Demystifying Linear MDPs and Novel Dynamics Aggregation Framework

In this paper, we first challenge the common premise that linear MDPs always induce performance guarantees independent of the state space. We prove that, in linear MDPs, the feature dimension $d$ is lower bounded by $S/U$ in order to aptly represent transition probabilities, where $S$ is the size of the state space and $U$ is the maximum size of directly reachable states. Hence, $d$ can still scale with $S$ depending on the direct reachability of the environment. To address this limitation of linear MDPs, we propose a novel structural aggregation framework based on dynamics, named as the *dynamics aggregation*. For this newly proposed framework, we design a provably efficient hierarchical reinforcement learning algorithm in linear function approximation that leverages aggregated sub-structures. Our proposed algorithm exhibits statistical efficiency, achieving a regret of $\tilde{O} \big( d_{\psi}^{3/2} H^{3/2}\sqrt{ NT} \big)$, where $d_{\psi}$ represents the feature dimension of *aggregated subMDPs* and $N$ signifies the number of aggregated subMDPs.
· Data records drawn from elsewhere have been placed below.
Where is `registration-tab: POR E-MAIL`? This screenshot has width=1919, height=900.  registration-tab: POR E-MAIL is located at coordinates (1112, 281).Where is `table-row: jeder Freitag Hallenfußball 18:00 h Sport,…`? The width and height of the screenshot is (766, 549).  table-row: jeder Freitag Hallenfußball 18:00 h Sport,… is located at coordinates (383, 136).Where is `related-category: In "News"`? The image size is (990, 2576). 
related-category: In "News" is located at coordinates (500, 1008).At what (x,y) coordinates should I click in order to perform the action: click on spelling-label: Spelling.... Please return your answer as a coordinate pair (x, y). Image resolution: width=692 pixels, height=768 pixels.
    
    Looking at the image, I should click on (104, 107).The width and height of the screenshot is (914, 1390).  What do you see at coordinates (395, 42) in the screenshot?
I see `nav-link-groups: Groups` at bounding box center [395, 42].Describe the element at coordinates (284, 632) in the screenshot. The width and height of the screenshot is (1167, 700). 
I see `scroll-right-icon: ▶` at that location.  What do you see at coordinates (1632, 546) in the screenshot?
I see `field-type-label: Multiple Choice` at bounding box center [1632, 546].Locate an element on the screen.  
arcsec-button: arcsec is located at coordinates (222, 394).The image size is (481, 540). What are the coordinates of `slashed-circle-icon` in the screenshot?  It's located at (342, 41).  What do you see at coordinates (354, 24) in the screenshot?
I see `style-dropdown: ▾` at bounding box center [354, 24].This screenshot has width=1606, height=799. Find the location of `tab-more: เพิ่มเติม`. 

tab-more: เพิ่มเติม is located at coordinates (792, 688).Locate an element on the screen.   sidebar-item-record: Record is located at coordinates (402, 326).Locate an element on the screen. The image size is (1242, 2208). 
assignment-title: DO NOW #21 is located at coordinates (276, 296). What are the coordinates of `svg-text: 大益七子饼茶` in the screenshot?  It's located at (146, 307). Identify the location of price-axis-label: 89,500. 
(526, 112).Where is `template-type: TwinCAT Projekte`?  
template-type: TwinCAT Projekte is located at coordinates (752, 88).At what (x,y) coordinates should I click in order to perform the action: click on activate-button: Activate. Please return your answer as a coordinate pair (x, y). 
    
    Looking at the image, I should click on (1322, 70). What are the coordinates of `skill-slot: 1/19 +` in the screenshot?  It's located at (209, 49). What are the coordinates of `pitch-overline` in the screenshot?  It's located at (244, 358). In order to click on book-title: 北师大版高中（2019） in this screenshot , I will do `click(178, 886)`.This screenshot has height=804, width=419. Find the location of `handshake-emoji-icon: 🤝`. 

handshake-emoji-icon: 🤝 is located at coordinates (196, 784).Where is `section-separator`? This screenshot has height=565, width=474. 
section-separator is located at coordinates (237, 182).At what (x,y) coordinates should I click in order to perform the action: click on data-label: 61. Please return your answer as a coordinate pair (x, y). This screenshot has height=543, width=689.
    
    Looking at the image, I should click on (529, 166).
We establish that the condition $d_{\psi}^3 N \ll d^{3}$ is readily met in most real-world environments with hierarchical structures, enabling a substantial improvement in the regret bound compared to LSVI-UCB, which enjoys a regret of $\tilde{O}(d^{3/2} H^{3/2} \sqrt{ T})$. To the best of our knowledge, this work presents the first HRL algorithm with linear function approximation that offers provable guarantees.